*REQUIRED WORK*:
Write out the entries again exactly as they are given.

*RECORD EXCERPTS*:
****

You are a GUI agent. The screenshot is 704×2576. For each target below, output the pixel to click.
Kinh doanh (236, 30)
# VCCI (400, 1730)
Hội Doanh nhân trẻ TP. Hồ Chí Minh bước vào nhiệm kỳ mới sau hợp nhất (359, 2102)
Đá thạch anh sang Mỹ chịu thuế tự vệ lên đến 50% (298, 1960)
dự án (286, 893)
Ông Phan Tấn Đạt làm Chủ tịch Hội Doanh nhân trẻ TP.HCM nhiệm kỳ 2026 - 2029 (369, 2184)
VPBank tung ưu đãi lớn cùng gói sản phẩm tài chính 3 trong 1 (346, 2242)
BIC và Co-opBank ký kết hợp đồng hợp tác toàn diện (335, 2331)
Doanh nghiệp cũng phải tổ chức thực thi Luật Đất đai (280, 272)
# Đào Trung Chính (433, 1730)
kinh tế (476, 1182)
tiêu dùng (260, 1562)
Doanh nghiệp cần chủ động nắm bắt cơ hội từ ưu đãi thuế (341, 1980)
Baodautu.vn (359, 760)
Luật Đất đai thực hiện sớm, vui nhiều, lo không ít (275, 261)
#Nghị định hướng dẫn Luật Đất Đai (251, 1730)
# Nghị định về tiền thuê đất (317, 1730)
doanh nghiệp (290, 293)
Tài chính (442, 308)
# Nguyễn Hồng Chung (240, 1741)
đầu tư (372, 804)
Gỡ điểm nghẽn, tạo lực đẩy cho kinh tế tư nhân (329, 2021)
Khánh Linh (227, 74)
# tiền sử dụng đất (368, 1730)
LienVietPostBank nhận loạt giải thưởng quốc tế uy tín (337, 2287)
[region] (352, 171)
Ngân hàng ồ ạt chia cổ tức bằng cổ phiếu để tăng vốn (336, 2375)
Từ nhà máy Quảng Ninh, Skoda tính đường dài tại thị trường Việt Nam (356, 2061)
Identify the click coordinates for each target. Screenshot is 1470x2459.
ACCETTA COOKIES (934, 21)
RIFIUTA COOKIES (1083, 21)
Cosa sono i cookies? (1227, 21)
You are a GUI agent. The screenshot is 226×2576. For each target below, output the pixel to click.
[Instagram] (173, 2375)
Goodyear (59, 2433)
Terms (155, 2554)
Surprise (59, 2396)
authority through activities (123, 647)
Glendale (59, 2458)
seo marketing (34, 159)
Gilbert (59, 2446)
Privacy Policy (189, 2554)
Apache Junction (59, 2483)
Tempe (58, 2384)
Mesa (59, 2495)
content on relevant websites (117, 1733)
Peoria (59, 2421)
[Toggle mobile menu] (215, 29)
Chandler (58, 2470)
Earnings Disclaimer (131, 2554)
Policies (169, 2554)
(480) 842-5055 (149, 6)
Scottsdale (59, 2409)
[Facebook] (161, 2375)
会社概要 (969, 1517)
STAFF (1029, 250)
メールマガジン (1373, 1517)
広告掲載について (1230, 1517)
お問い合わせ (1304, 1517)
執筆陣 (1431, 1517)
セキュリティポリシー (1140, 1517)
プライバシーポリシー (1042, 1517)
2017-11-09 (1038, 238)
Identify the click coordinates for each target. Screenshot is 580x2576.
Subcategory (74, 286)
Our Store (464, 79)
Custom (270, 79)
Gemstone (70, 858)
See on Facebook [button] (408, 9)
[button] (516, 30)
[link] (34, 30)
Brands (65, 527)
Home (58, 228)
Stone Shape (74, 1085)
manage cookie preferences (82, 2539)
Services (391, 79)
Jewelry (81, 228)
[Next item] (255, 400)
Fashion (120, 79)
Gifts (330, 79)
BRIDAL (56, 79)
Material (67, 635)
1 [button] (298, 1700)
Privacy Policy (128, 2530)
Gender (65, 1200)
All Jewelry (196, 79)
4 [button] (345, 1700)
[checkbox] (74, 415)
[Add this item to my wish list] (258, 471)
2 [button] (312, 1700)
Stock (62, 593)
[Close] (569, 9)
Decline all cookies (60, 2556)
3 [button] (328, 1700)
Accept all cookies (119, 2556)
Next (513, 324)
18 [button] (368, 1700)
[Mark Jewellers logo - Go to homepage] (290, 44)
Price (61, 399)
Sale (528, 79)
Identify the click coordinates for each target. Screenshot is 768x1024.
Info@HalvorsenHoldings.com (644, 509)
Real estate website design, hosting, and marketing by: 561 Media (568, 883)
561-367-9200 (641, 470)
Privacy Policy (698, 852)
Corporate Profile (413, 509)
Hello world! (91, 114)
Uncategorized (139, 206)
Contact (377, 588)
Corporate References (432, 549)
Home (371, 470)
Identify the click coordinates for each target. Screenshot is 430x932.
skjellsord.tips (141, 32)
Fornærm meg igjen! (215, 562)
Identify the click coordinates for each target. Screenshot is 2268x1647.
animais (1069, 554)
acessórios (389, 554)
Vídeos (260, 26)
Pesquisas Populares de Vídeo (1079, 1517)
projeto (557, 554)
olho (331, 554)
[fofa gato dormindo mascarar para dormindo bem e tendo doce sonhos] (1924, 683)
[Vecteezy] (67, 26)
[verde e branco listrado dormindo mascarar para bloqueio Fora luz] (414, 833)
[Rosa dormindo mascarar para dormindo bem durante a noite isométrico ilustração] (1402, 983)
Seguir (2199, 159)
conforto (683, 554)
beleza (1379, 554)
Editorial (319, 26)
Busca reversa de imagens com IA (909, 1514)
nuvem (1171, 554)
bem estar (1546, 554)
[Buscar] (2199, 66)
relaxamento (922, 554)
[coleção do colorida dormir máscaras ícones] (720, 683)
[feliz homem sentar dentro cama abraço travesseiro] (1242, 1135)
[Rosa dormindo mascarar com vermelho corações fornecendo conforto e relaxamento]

****

*RESPONSE FOR THIS EXERCISE*:
You are a GUI agent. The screenshot is 704×2576. For each target below, output the pixel to click.
Kinh doanh (236, 30)
# VCCI (400, 1730)
Hội Doanh nhân trẻ TP. Hồ Chí Minh bước vào nhiệm kỳ mới sau hợp nhất (359, 2102)
Đá thạch anh sang Mỹ chịu thuế tự vệ lên đến 50% (298, 1960)
dự án (286, 893)
Ông Phan Tấn Đạt làm Chủ tịch Hội Doanh nhân trẻ TP.HCM nhiệm kỳ 2026 - 2029 (369, 2184)
VPBank tung ưu đãi lớn cùng gói sản phẩm tài chính 3 trong 1 (346, 2242)
BIC và Co-opBank ký kết hợp đồng hợp tác toàn diện (335, 2331)
Doanh nghiệp cũng phải tổ chức thực thi Luật Đất đai (280, 272)
# Đào Trung Chính (433, 1730)
kinh tế (476, 1182)
tiêu dùng (260, 1562)
Doanh nghiệp cần chủ động nắm bắt cơ hội từ ưu đãi thuế (341, 1980)
Baodautu.vn (359, 760)
Luật Đất đai thực hiện sớm, vui nhiều, lo không ít (275, 261)
#Nghị định hướng dẫn Luật Đất Đai (251, 1730)
# Nghị định về tiền thuê đất (317, 1730)
doanh nghiệp (290, 293)
Tài chính (442, 308)
# Nguyễn Hồng Chung (240, 1741)
đầu tư (372, 804)
Gỡ điểm nghẽn, tạo lực đẩy cho kinh tế tư nhân (329, 2021)
Khánh Linh (227, 74)
# tiền sử dụng đất (368, 1730)
LienVietPostBank nhận loạt giải thưởng quốc tế uy tín (337, 2287)
[region] (352, 171)
Ngân hàng ồ ạt chia cổ tức bằng cổ phiếu để tăng vốn (336, 2375)
Từ nhà máy Quảng Ninh, Skoda tính đường dài tại thị trường Việt Nam (356, 2061)
Identify the click coordinates for each target. Screenshot is 1470x2459.
ACCETTA COOKIES (934, 21)
RIFIUTA COOKIES (1083, 21)
Cosa sono i cookies? (1227, 21)
You are a GUI agent. The screenshot is 226×2576. For each target below, output the pixel to click.
[Instagram] (173, 2375)
Goodyear (59, 2433)
Terms (155, 2554)
Surprise (59, 2396)
authority through activities (123, 647)
Glendale (59, 2458)
seo marketing (34, 159)
Gilbert (59, 2446)
Privacy Policy (189, 2554)
Apache Junction (59, 2483)
Tempe (58, 2384)
Mesa (59, 2495)
content on relevant websites (117, 1733)
Peoria (59, 2421)
[Toggle mobile menu] (215, 29)
Chandler (58, 2470)
Earnings Disclaimer (131, 2554)
Policies (169, 2554)
(480) 842-5055 (149, 6)
Scottsdale (59, 2409)
[Facebook] (161, 2375)
会社概要 (969, 1517)
STAFF (1029, 250)
メールマガジン (1373, 1517)
広告掲載について (1230, 1517)
お問い合わせ (1304, 1517)
執筆陣 (1431, 1517)
セキュリティポリシー (1140, 1517)
プライバシーポリシー (1042, 1517)
2017-11-09 (1038, 238)
Identify the click coordinates for each target. Screenshot is 580x2576.
Subcategory (74, 286)
Our Store (464, 79)
Custom (270, 79)
Gemstone (70, 858)
See on Facebook [button] (408, 9)
[button] (516, 30)
[link] (34, 30)
Brands (65, 527)
Home (58, 228)
Stone Shape (74, 1085)
manage cookie preferences (82, 2539)
Services (391, 79)
Jewelry (81, 228)
[Next item] (255, 400)
Fashion (120, 79)
Gifts (330, 79)
BRIDAL (56, 79)
Material (67, 635)
1 [button] (298, 1700)
Privacy Policy (128, 2530)
Gender (65, 1200)
All Jewelry (196, 79)
4 [button] (345, 1700)
[checkbox] (74, 415)
[Add this item to my wish list] (258, 471)
2 [button] (312, 1700)
Stock (62, 593)
[Close] (569, 9)
Decline all cookies (60, 2556)
3 [button] (328, 1700)
Accept all cookies (119, 2556)
Next (513, 324)
18 [button] (368, 1700)
[Mark Jewellers logo - Go to homepage] (290, 44)
Price (61, 399)
Sale (528, 79)
Identify the click coordinates for each target. Screenshot is 768x1024.
Info@HalvorsenHoldings.com (644, 509)
Real estate website design, hosting, and marketing by: 561 Media (568, 883)
561-367-9200 (641, 470)
Privacy Policy (698, 852)
Corporate Profile (413, 509)
Hello world! (91, 114)
Uncategorized (139, 206)
Contact (377, 588)
Corporate References (432, 549)
Home (371, 470)
Identify the click coordinates for each target. Screenshot is 430x932.
skjellsord.tips (141, 32)
Fornærm meg igjen! (215, 562)
Identify the click coordinates for each target. Screenshot is 2268x1647.
animais (1069, 554)
acessórios (389, 554)
Vídeos (260, 26)
Pesquisas Populares de Vídeo (1079, 1517)
projeto (557, 554)
olho (331, 554)
[fofa gato dormindo mascarar para dormindo bem e tendo doce sonhos] (1924, 683)
[Vecteezy] (67, 26)
[verde e branco listrado dormindo mascarar para bloqueio Fora luz] (414, 833)
[Rosa dormindo mascarar para dormindo bem durante a noite isométrico ilustração] (1402, 983)
Seguir (2199, 159)
conforto (683, 554)
beleza (1379, 554)
Editorial (319, 26)
Busca reversa de imagens com IA (909, 1514)
nuvem (1171, 554)
bem estar (1546, 554)
[Buscar] (2199, 66)
relaxamento (922, 554)
[coleção do colorida dormir máscaras ícones] (720, 683)
[feliz homem sentar dentro cama abraço travesseiro] (1242, 1135)
[Rosa dormindo mascarar com vermelho corações fornecendo conforto e relaxamento]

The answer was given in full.